- Constantly Throws Tantrums
You can expect preschool-aged children to have frequent temper tantrums -- some just can't be avoided and need to run their course -- but when fits erupt any time you set limits, it's a problem.
How to handle: First, don't have a tantrum yourself! Be empathetic and let your son know that you recognize he's angry, but that his behavior is not acceptable. Help him find the right words to express his feelings and don't be afraid to take away a privilege or give a "time out" if you feel the situation calls for it.
- Hits, Grabs, Acts Bossy and Everything Else that Embarrasses You
"It's mine!" Why does it seem like kids know how to use that phrase before their own names` Toddlers and young kids have primitive impulses, like grabbing toys and hitting to express their feelings.
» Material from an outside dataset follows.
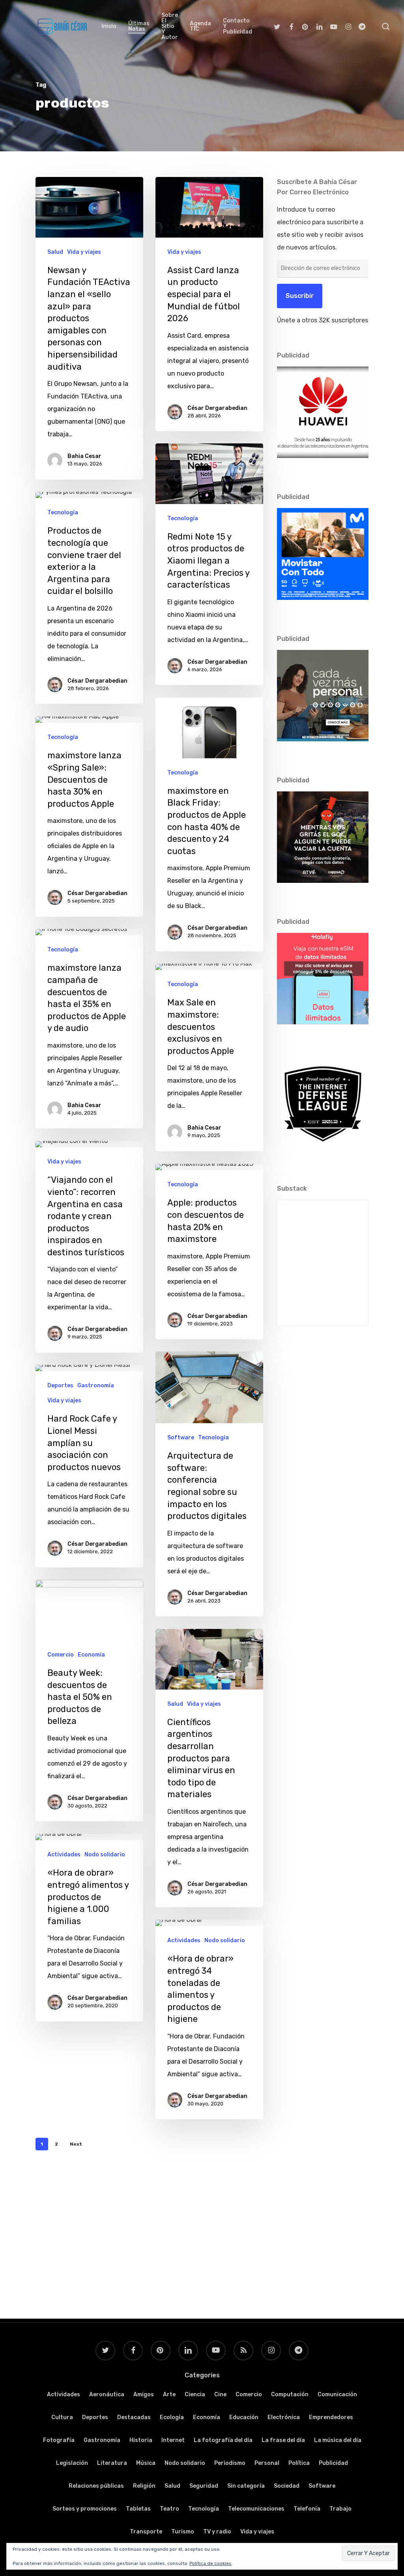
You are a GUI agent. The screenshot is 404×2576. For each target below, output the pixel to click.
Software (180, 1437)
They all do it, but when your daughter is the biggest offender in the playgroup, you worry she'll get labeled a brat.
How to handle: Hold your child accountable for her behavior in an age-appropriate manner. If she freaks out whenever a playmate wants to try her remote control train, have her help you put it away before friends arrive. When a tiff breaks out over the blue pail at the sandbox, talk about sharing and ask kids to take turns. Remember not to yell and that it's okay if your kid gets upset -- she'll forget about it in two minutes.
- Whines from the Moment He Wakes Up
The sound of your child whining is the most irritating noise in the world. Waiting in line at the bank or being dragged shoe shopping is boring for kids and you can't blame them for getting whinny. But most often that squeaky, drawn-out bleat means your child is trying to turn your "No" into a "Yes." And if "No" is truly how you feel, you need to stand your ground no matter how much you want your child to just be quiet already.
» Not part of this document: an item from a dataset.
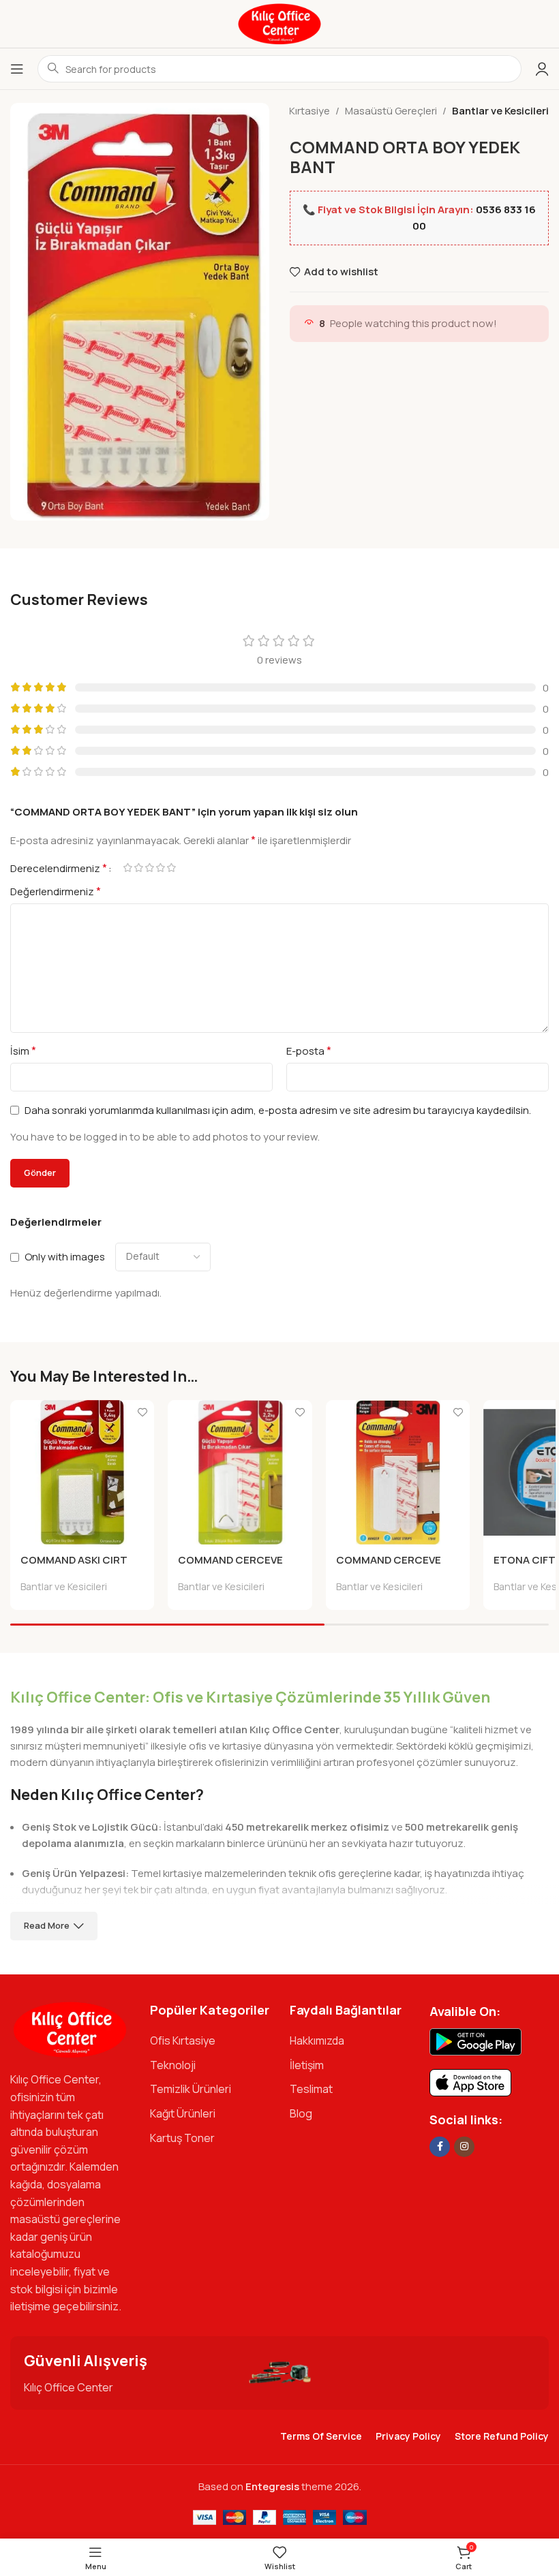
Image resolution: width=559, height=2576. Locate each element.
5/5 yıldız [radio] (171, 868)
How to handle: Children learn really quickly how far they have to go to manipulate Mom and Dad. Inform your child: "I don't like when you speak like this and I can't understand you." Tell her you won't respond until she uses her regular voice. Remember, an unhappy child is not an unloved child. In the short term it's not pleasant (for you mostly), but kids need to learn they can't always get what they want.
- Acts Defiant and Always Negotiates
A kid can say "No!" -- and they will in the most snotty tone -- but that doesn't mean you have to obey or accept that answer. The bratty child has a real intolerance to not getting her way. She doesn't follow your rules and ignores when you say "No "or "Stop." This usually leads parents to come up with a pay off. When your daughter is accepting more bribes than a corrupt politician, you're cultivating a top-notch manipulator.
How to handle: Stop sweetening the deal and you'll cut down on the defiance. Instead, offer your kids rewards when they've exhibited good behavior. The best prize` Sharing special time with you.